Monday, February 2, 2009

Chocolate Mint Truffle Torte

I have found a recipe for my chocolate mint. I am very excited about this new herb I have and am planning wonderful things for it. The first recipe below:

CHOCOLATE MINT TRUFFLE TORTE

Makes 1 cake, 12 servings.

This torte uses yet one more technique for infusing fresh herbs. This time you steep mint leaves in warm butter, strain them out, and use the scented butter in the cake. Flourless chocolate cakes are familiar to most serious chocolate lovers because they are the most intensely chocolate cakes imaginable. They are, in fact, cooled dense chocolate souffl├ęs and very simple to make. The fresh peppermint flavor in this version gives it a refreshing taste.

About 1 tbsp. unsalted butter, softened, for the pan
1 tbsp. all-purpose flour, for the pan
6 ounces (1-1/2 stick) unsalted butter
1/2 cup (gently packed) fresh chocolate mint or peppermint leaves
12 ounces premium bittersweet chocolate chopped
6 large eggs, at room temperature
6 tbsp. granulated sugar
Garnish with powdered sugar

Preparing the pan: Generously butter a 9 inch springform pan and lightly dust the interior with the flour. Turn the pan upside down and bang out the excess flour. Wrap a large square of heavy-duty aluminum foil around the bottom of the pan and partially up the sides. Turn the pan right side up and set it in a shallow baking pan or on a half-sheet pan.

Infusing the butter: Melt the butter in a small saucepan. Stir in the mint leaves and let the butter sit in a warm place for about 30 minutes to absorb the flavor of the leaves.

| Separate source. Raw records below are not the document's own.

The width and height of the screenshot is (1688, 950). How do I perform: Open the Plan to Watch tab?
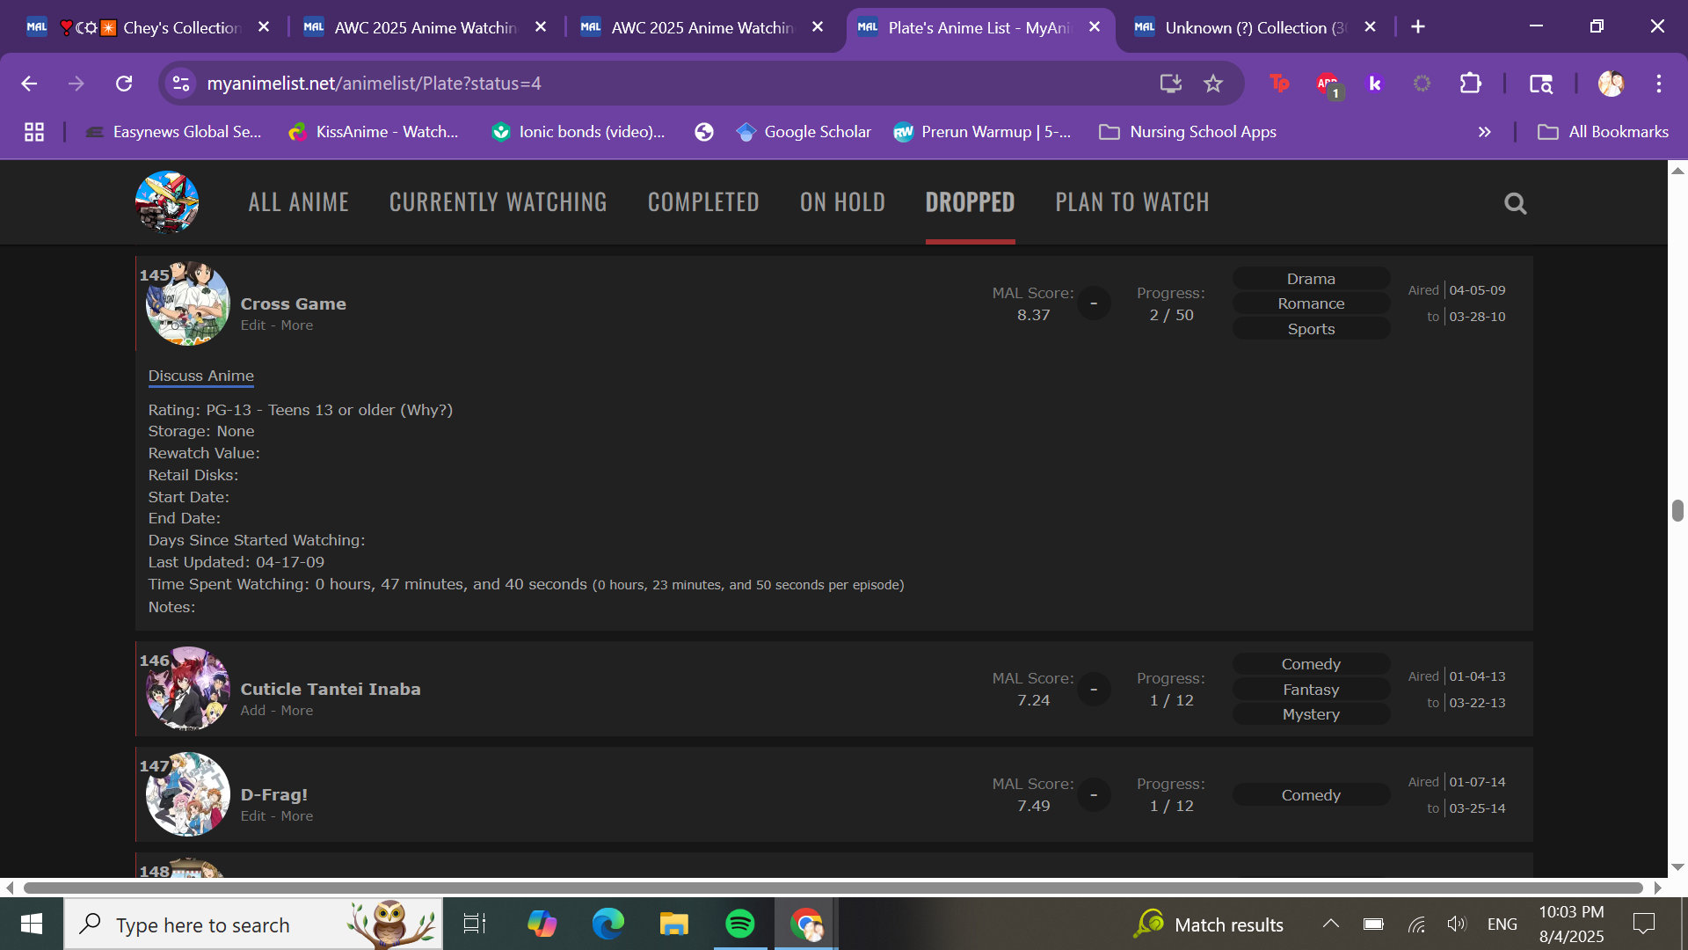point(1131,202)
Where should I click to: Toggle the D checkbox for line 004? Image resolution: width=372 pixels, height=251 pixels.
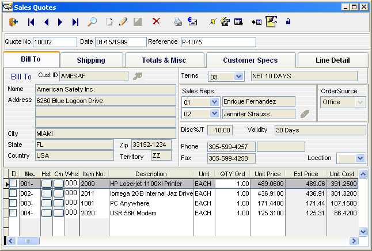point(13,213)
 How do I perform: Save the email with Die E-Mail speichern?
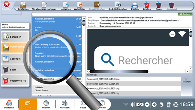118,6
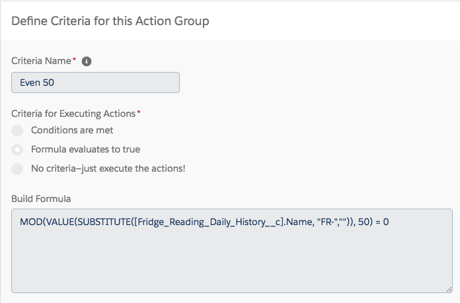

Butter and chocolate mixture: Preheat the oven to 350 F. Create a double boiler by selecting a medium (10-12") stainless-steel mixing bowl that will rest on top of large (6-quart) pot. The top of the bowl can extend beyond the rim of the pot, but the bottom of the bowl must not touch the water. Put about 2" water in the pot and bring it to a simmer. If the butter has cooled, heat it again to thin it. Pour the butter through a fine sieve into the mixing bowl and press the leaves with the back of a spoon to extract all the butter. Add the chocolate to the bowl and place it over the simmering water. Stir until the chocolate is completely melted, then remove the bowl from the water.

Eggs: Beat the eggs and granulated sugar with an electric mixer on high speed for a full 10 minutes. They should quadruple in volume and become light colored, very thick and fluffy. Fold 1/4 of the egg mixture into the chocolate mixture, then very gently fold in the remaining egg mixture until completely incorporated. Pour the batter into the prepared pan.

Baking: Put the baking pan with the cake on the center oven rack and pour in enough water to come about 1/2" up the sides of the cake pan. Bake until an instant-thermometer inserted in the center of the cake register 155 to 160 F, 25 to 30 minutes. The top of the cake will lose its glossiness and be slightly mounded, but it should not bake so long that it rises and cracks. If you insert a skewer into the center, it should come out gooey. Let the cake cool completely in its pan on a wire rack. Run a thin knife around the edge of the cake and remove the outer ring. The cake will keep tightly covered in the refrigerator for up to 3 days. Bring it to room temperature before serving. Dust the top of the cake with powdered sugar and serve with whipped cream, ice cream or custard sauce.

Recipe from: "The Herbfarm Cookbook" by Jerry Traunfeld.